-- YOUR INSTRUCTIONS --
Copy out the listing below word for word, leaving out the pictures.
Start of DATA SHOWN
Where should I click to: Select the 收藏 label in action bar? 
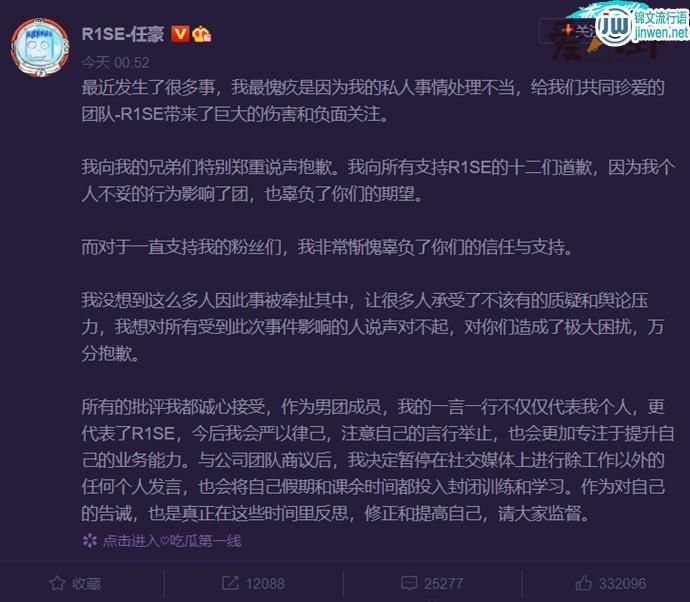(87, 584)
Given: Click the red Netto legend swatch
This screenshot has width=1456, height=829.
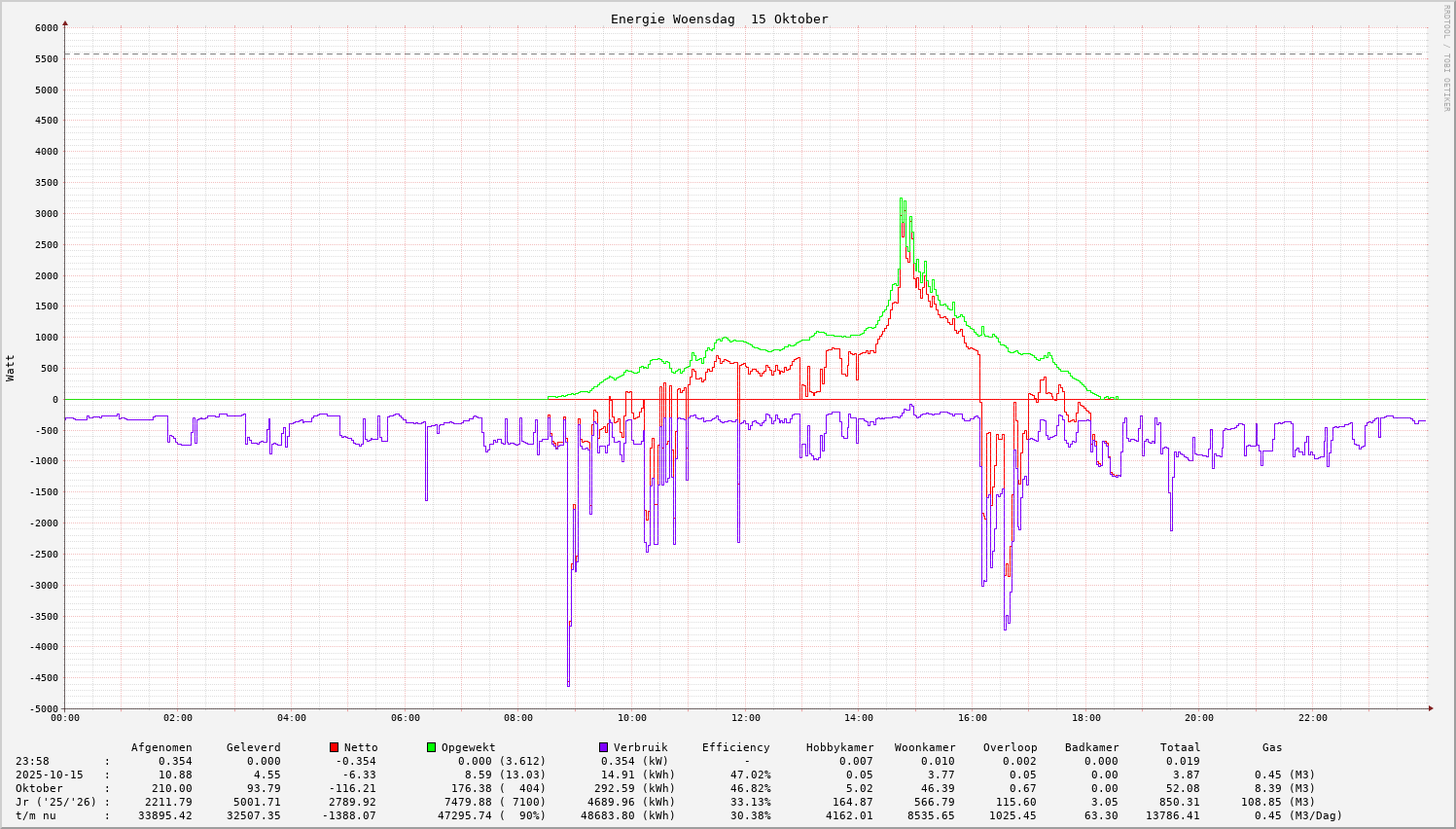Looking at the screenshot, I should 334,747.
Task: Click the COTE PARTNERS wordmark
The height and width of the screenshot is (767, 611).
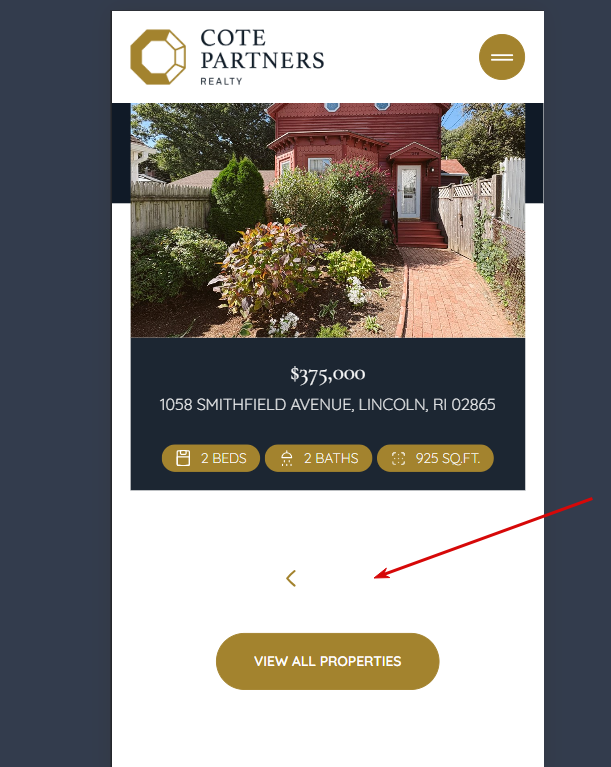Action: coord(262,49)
End of DATA SHOWN
-- RESULT OF THIS EXERCISE --
Where should I click to: Select the 收藏 label in action bar? 
(87, 584)
Given: Click the red Netto legend swatch
This screenshot has width=1456, height=829.
Looking at the screenshot, I should 334,747.
Task: Click the COTE PARTNERS wordmark
The height and width of the screenshot is (767, 611).
Action: coord(262,49)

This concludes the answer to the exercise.